● **ПИСЬМЕННОЕ ЗАДАНИЕ 1**
Ответьте на вопросы по фрагменту о Лакснессе.
(a) На какой язык Лакснесс переводит «Памятник» Пушкина?
(b) Что, по словам фрагмента, оба народа, русский и исландский, получили в наследство?
(c) Кто в обществе, о котором мечтает описанный утопизм, является «царь и бог»?
● **ПИСЬМЕННОЕ ЗАДАНИЕ 2**
Перепишите без изменений часть фрагмента о Лакснессе, которая открывается словами, содержащими «И здесь в его», и завершается словами «России и русских.».

● **ПРЕДОСТАВЛЕННЫЙ ФРАГМЕНТ**
--------------------------------

И здесь в его сознании начинает стираться грань между Россией прошлого и Россией настоящего. Лакснессу кажется, что Россия есть и была литературной утопией из-за той роли секулярной церкви, которую играла художественная литература в России, по крайней мере, со времён Пушкина. Всеобщее поклонение таланту и творчеству Пушкина становится для Лакснесса осуществлением мечты о власти поэзии над умами. Он переводит «Памятник» Пушкина на исландский язык и печатает перевод как раз в «Русской сказке»: возносится вместе с великим поэтом «выше Александрийского столпа» — выше всех сооружений власти. О месте Пушкина в русских сердцах Лакснесс пишет куда более проникновенно, чем о политических кумирах времени — Ленине и Сталине. В своей очень просоветской книге он подчеркивает, что именно Пушкин сделал его, уже друга Советского Союза, другом России и русских.

Интересно, как всё это проявляется в том, как Лакснесс сравнивает жизнь и судьбу исландского и русского народов. Он, конечно, не забывает об огромной разнице между ними, но всё же находит важные параллели в истории русских и исландцев: оба народа получили в наследство бедность и отсталость, которые им предстоит преодолеть в как можно краткий срок, и оба, по его убеждению, в очень значительной мере связывают свои мечты о лучшей жизни с литературой, с творчеством поэтов, скальдов, писателей.

Такой утопизм, пожалуй, не ставит себе целью искоренение социального зла и воцарение полной справедливости и равенства. Такой утопизм мечтает о взаимоотношениях людей, над которыми царствует литература, об обществе, где великий писатель или поэт – царь и бог, где самые разные люди волей-неволей подчиняются его благородной власти.

--------------------------------

Данные о расположении слов и элементов

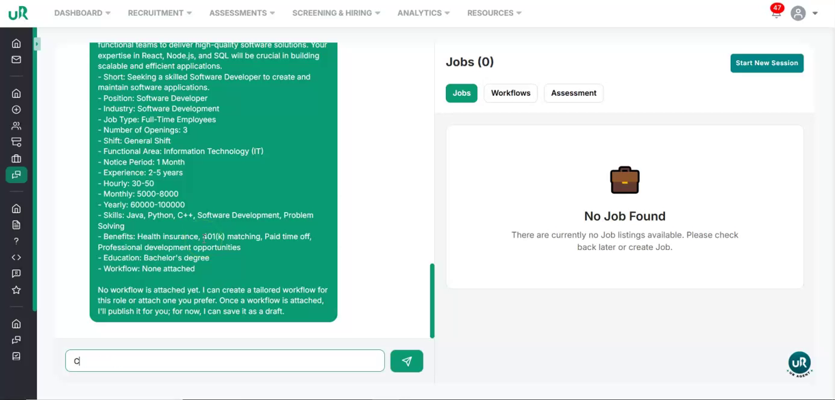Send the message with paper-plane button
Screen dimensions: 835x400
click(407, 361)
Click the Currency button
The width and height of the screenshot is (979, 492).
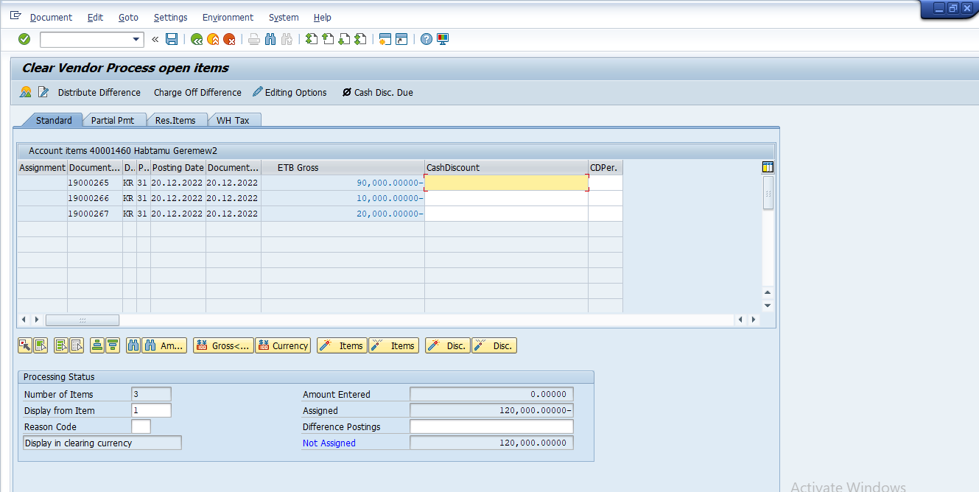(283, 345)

--------------------------------

● **ПИСЬМЕННОЕ РЕШЕНИЕ 1**
(a) На исландский язык.
(b) Бедность и отсталость.
(c) Великий писатель или поэт.

● **ПИСЬМЕННОЕ РЕШЕНИЕ 2**
И здесь в его сознании начинает стираться грань между Россией прошлого и Россией настоящего. Лакснессу кажется, что Россия есть и была литературной утопией из-за той роли секулярной церкви, которую играла художественная литература в России, по крайней мере, со времён Пушкина. Всеобщее поклонение таланту и творчеству Пушкина становится для Лакснесса осуществлением мечты о власти поэзии над умами. Он переводит «Памятник» Пушкина на исландский язык и печатает перевод как раз в «Русской сказке»: возносится вместе с великим поэтом «выше Александрийского столпа» — выше всех сооружений власти. О месте Пушкина в русских сердцах Лакснесс пишет куда более проникновенно, чем о политических кумирах времени — Ленине и Сталине. В своей очень просоветской книге он подчеркивает, что именно Пушкин сделал его, уже друга Советского Союза, другом России и русских.